LY686017 and Late-Onset Drinkers

In contrast to early-onset alcohol dependence, late-onset alcohol dependence displays less heritability and tends to result from stressful triggers. As a result, the target for treatment shifts toward systems that mediate the stress response. While the stress response is traditionally considered as a cascade that begins with a release of CRH from the hypothalamus and ends with secretion of glucocorticoids from the adrenal glands, other neurotransmitters have been implicated within this response. For example, Substance P is thought to facilitate the stress response by binding neurokinin 1 receptor (NK1R) found in the hypothalamus, amygdala, and nucleus accumbens. Because of its suspected role within the stress response, NK1R has recently become a therapeutic target for alcohol dependence (1).
Initial work with NK1R-deficient mice explains why NK1R would be targeted for alcohol dependence treatment. Mice that did not express the NK1R receptor consumed less alcohol than wild-type controls, especially at higher alcohol concentrations where consumption is motivated by pharmacological rather than taste effects. In addition, NK1R-knockouts displayed increased sensitivity to alcohol relative to wild-type controls (1).
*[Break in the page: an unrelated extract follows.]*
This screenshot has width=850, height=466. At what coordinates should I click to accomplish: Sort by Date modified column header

Because treatment of alcohol dependence aims to decrease consumption, a drug that could inactivate the effects of this receptor could be clinically relevant in humans.
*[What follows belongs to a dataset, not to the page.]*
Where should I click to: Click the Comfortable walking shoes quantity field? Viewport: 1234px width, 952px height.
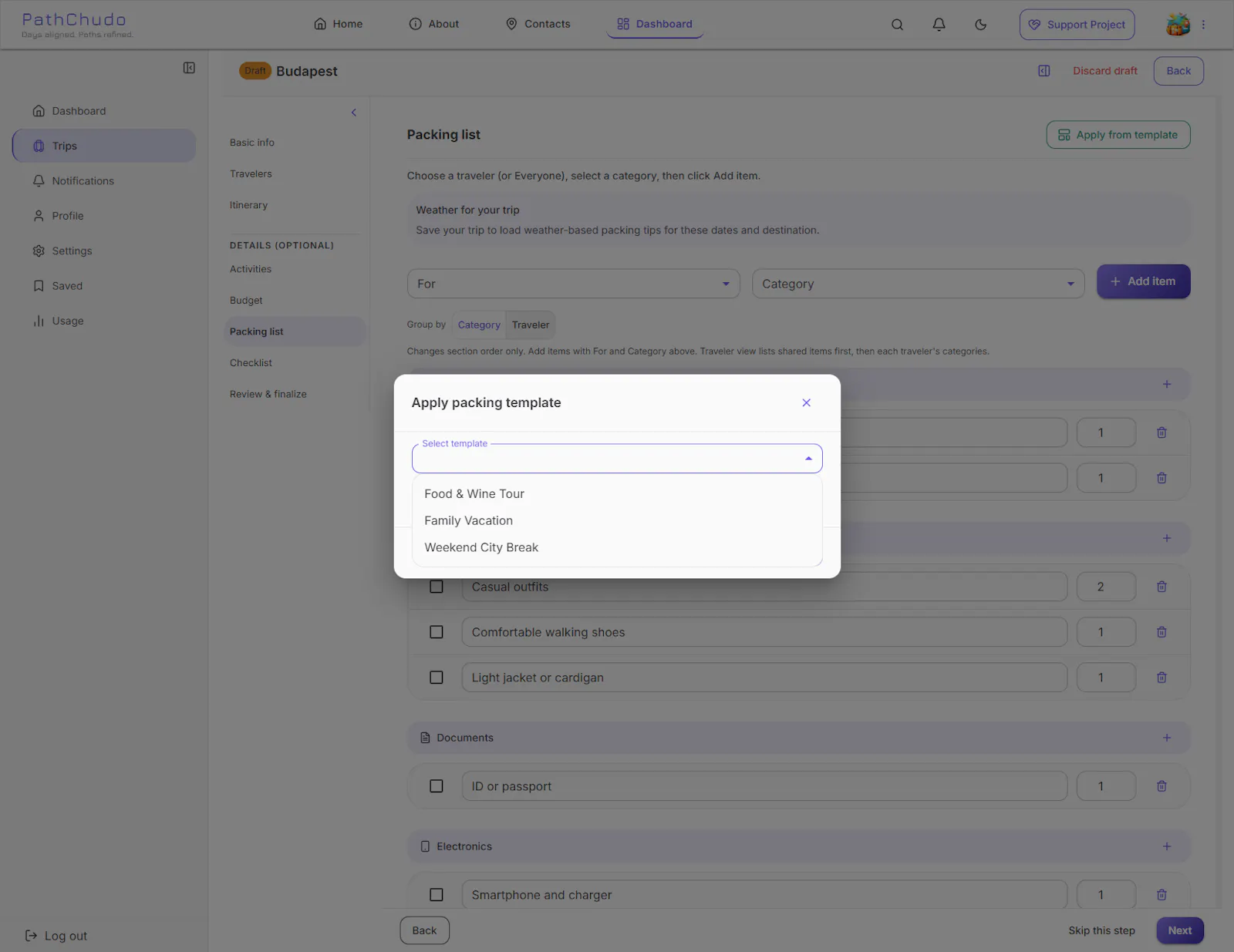point(1106,632)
To recreate this effect in humans, George and colleagues chose a selective NK1R antagonist, LY686017, to treat anxious individuals diagnosed with late-onset alcohol dependence (1). By inactivating this receptor, LY686017 treatment resulted in decreased spontaneous as well as challenge-induced cravings for alcohol. Interestingly, fMRI studies revealed that the treated group had less activation of the insula, a region associated with cravings, in response to negative stimuli. Since the insula may also play a role in maintaining addictive behavior, LY686017’s ability to lead to reduced activation of this region is quite profound. This initial success should propel future studies to reproduce the positive effects of LY686017 on late-onset alcohol dependence, for future insights into NK1R antagonism may lead to efficacious drug development.

Conclusion

Three different drugs have shown promise within either early- or late-onset alcohol dependence. These drugs demonstrate how differentiating between types of alcohol dependence, even with criterion as simple as age of onset, can result in better outcomes for patients. Overlaying this strategy with genetic information further elucidates the correct choice for treatment. Naltrexone may have better outcomes for early-onset drinker with the Asp40 allele of OPRM1, and ondansetron seems to be more beneficial for patients with the L/L genotype for 5-HTTPR. For the late-onset drinkers, LY686017 shows promise. Throughout all of these cases, the findings were encouraging but did not warrant immediate incorporation of these drugs into contemporary treatment strategy. Whereas naltrexone is already approved for treatment, ondansetron and LY686017 must undergo more rigorous clinical trials before being integrated into clinicians’ toolboxes. As the pharmacogenetic trend grows, the work with alcohol dependence may serve as a template for future studies in other forms of addiction. By remembering that brain disorders are the foundation for addiction, pharmacology may come to replace willpower as the public’s choice for a remedy.

References

1. D. George et al., Science 319, 1536-1539 (2008).

2. B. A. Johnson, Am. J. Psychiat. 167, 630-639 (2010).

3. D. W. Oslin et al., Neuropyschopharmacol. 28, 1546-1552 (2003).

4. G. A. Kenna et al., Alcohol. Clin. Exp. Research. 33, 315-322 (2009).

5. L. A. Ray et al., Alcohol. Clin. Exp. Research. In press (2011).

6. B. A. Johnson et al., Am. J. Psychiat. 168, 265-275 (2011).